UK is in Europe, I know. 🙂
The Balkans; a strip of countries at the heart of Europe. These countries wouldn’t necessarily be at the top of anyone’s places-to-visit list. They’re not exactly what you’d call cliché tourist spots. I recently visited Macedonia and Albania, two of the least popular regions of the Balkans, with a group of friends.
We chose Macedonia and Albania for very simple reasons; the flight ticket to Macedonia from our place was “dirt cheap”. It was so cheap, the five of us unanimously agreed to the plan without any second thoughts. Money matters, guys, more so with the high exchange rate at that time. Albania is situated just to the left of Macedonia so we thought it would be worth our while to visit that country as well.

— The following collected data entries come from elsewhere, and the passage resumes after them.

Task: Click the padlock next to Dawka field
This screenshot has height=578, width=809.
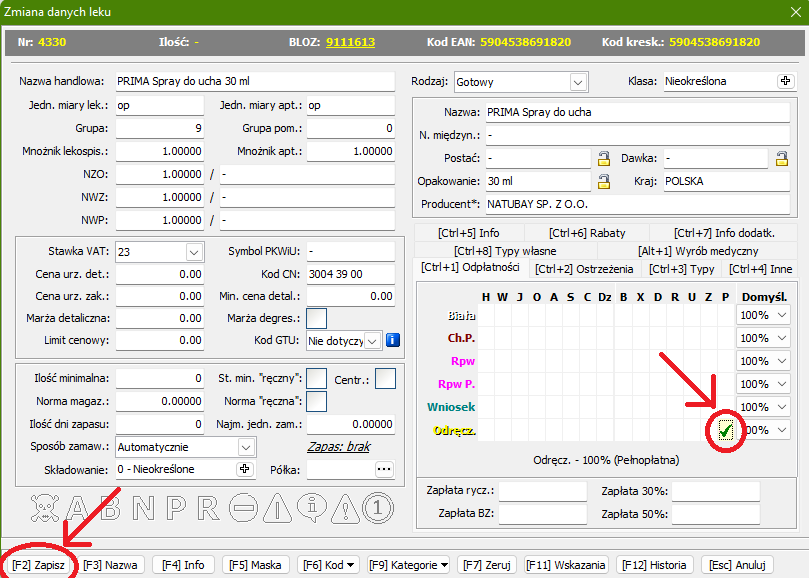Action: (x=780, y=158)
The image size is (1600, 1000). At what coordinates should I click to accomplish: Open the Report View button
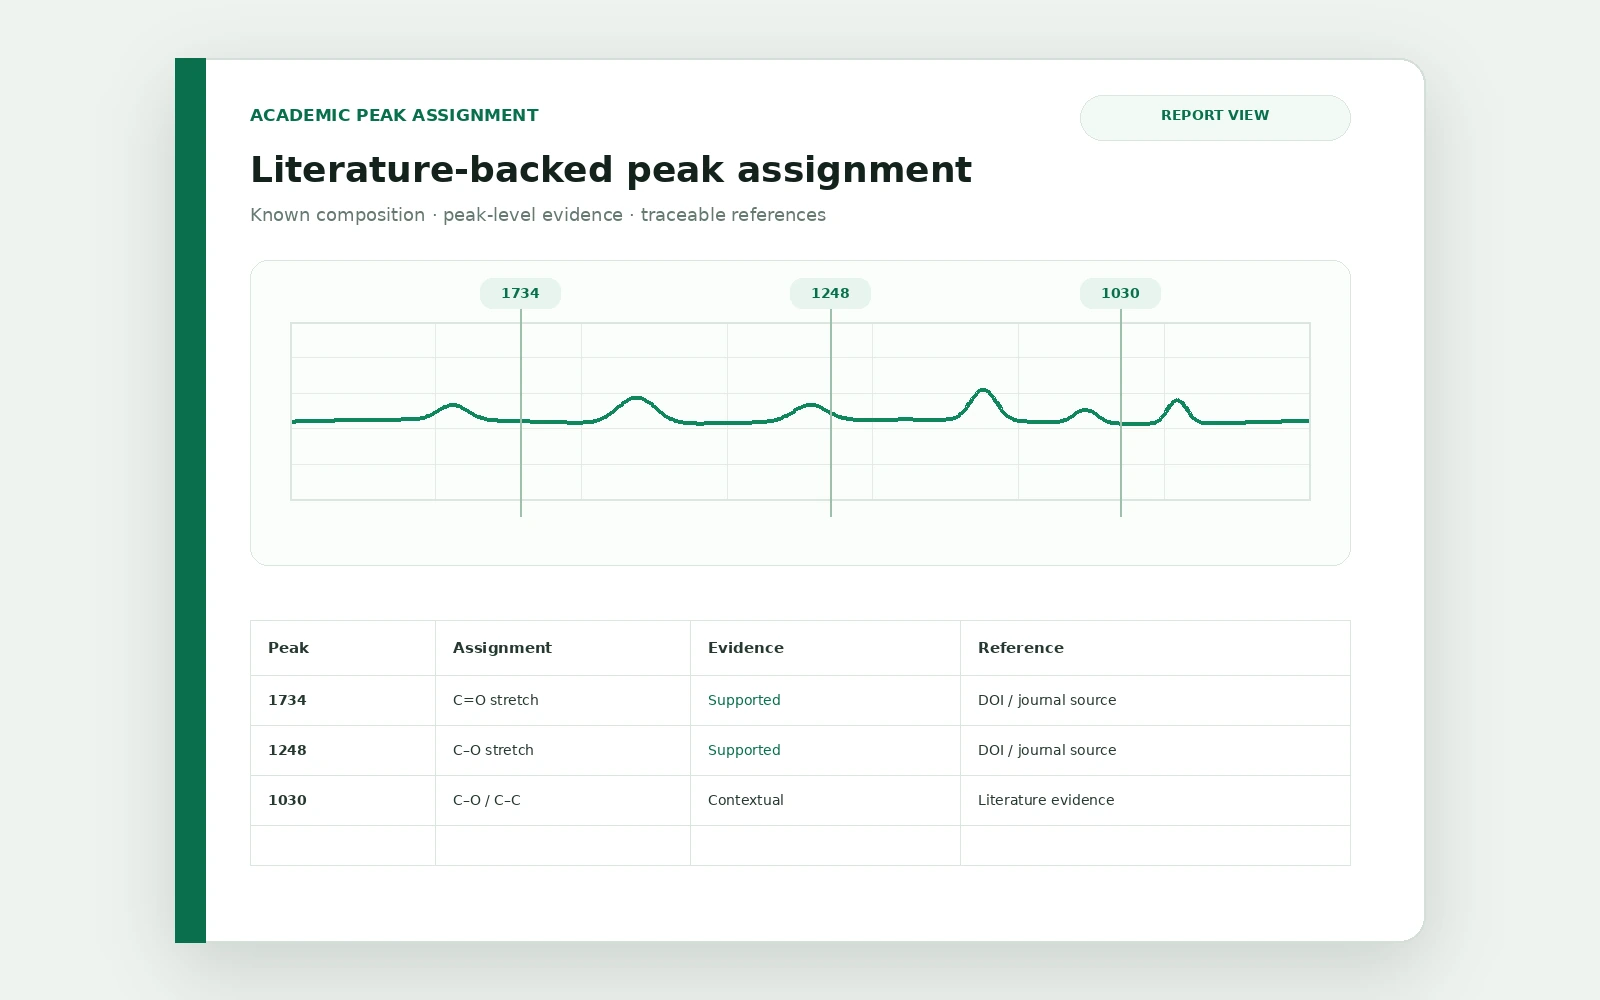[1215, 118]
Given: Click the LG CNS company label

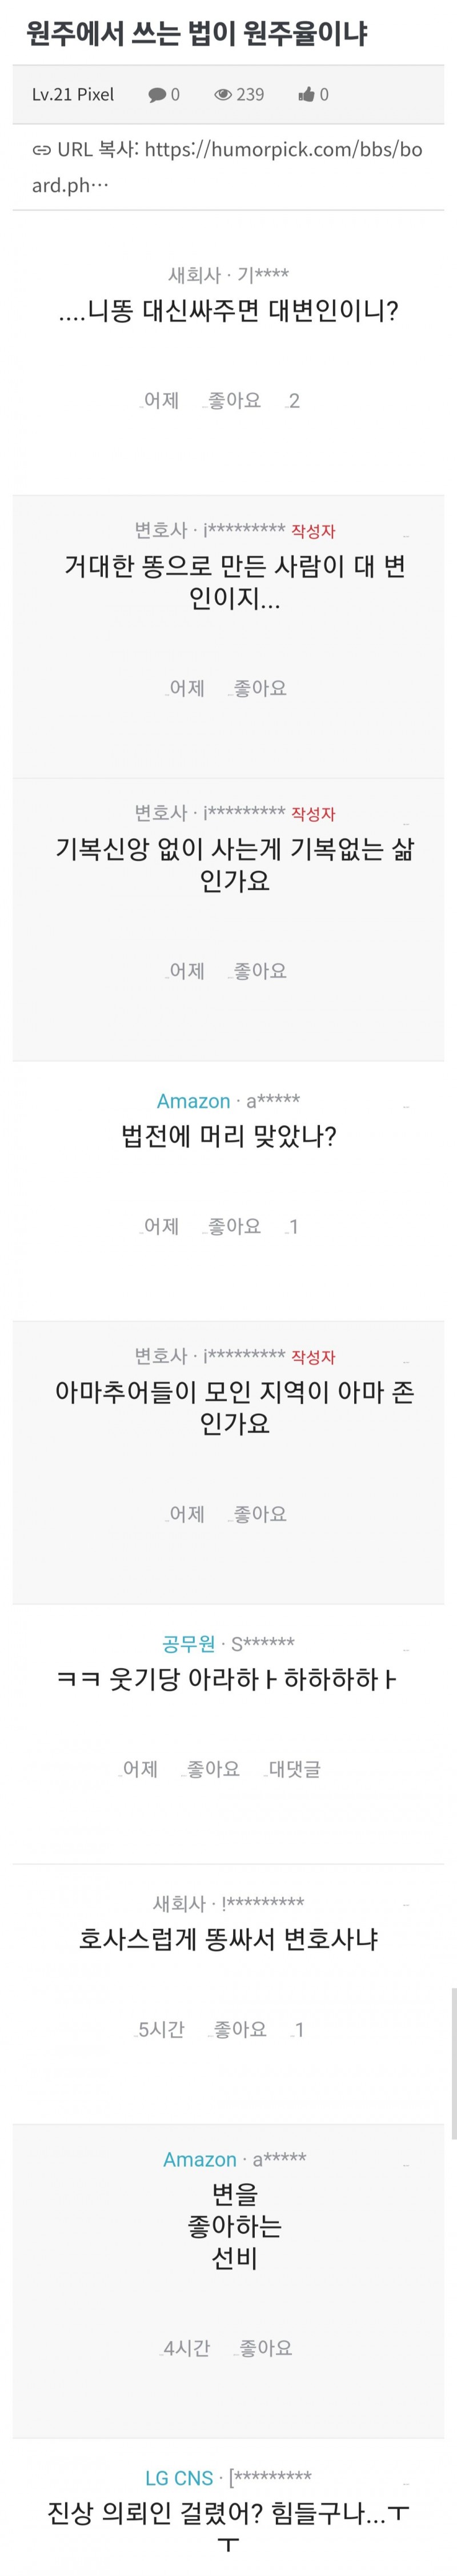Looking at the screenshot, I should point(179,2478).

Before leaving we looked up online for “touristy” places to visit within each countries and planned our schedule and accommodation accordingly. Settling all these before setting forth on a trip made everything a lot more manageable and smooth.

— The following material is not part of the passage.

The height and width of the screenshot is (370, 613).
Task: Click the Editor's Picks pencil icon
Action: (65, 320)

We landed in Skopje, the capital of Macedonia. It immediately became evident that communicating with the locals was going to be a challenge. Very few people, including taxi drivers spoke English. Asking for directions and suggestions for restaurants were difficult and at times downright frustrating. I assumed not many Asian tourists made their way to this country, many stared at us blankly, trying to guess our home country, I guessed. Some asked me if I’m from India and some asked my Chinese friends if they were from China. None could immediately believe we were Malaysians, that was an answer they weren’t expecting. That only made us chuckle and appreciate how brilliant Malaysia is with its cultural diversity.
What my friends and I loved most from the local cuisine was this one dish called “Ajvar” pronounced as “Ai-var”. It’s a savoury, succulent, chutney-like side dish made by cooking peppers with a range of spices. Believe me when I say it was AMAZING. We had it for four or five meals consecutively, silly us. It eventually bored us, sadly. Macedonian food is cheap, very cheap in terms of pounds (don’t convert to Ringgit la, if not it’s probably not that cheap). So we were quite generous when it came to spending on food.
We did a tonne of walking to explore the city; what better way is there?
After spending four days in Skopje and Ohrid, a lakeside town, we travelled to Tirana, the capital of Albania by taxi. The roads between these two cities aren’t the greatest in the world and did nauseate some of us. It’s incredibly windy which seemed risky I’d say, if you travel by bus.
Tirana was extremely different to what I had in my mind. Contrary to what I had thought, the whole city scene was delightfully lively! The food there didn’t differ much from Macedonian cuisine so Albanian food wasn’t really the highlight our trip.
The whole trip was extremely fun and joyful because of the company I had throughout the eight days. Constant inside-jokes and silly puns gave us a wonderful time together as a group which only added to the wonderful scenes we saw and experienced in those two countries.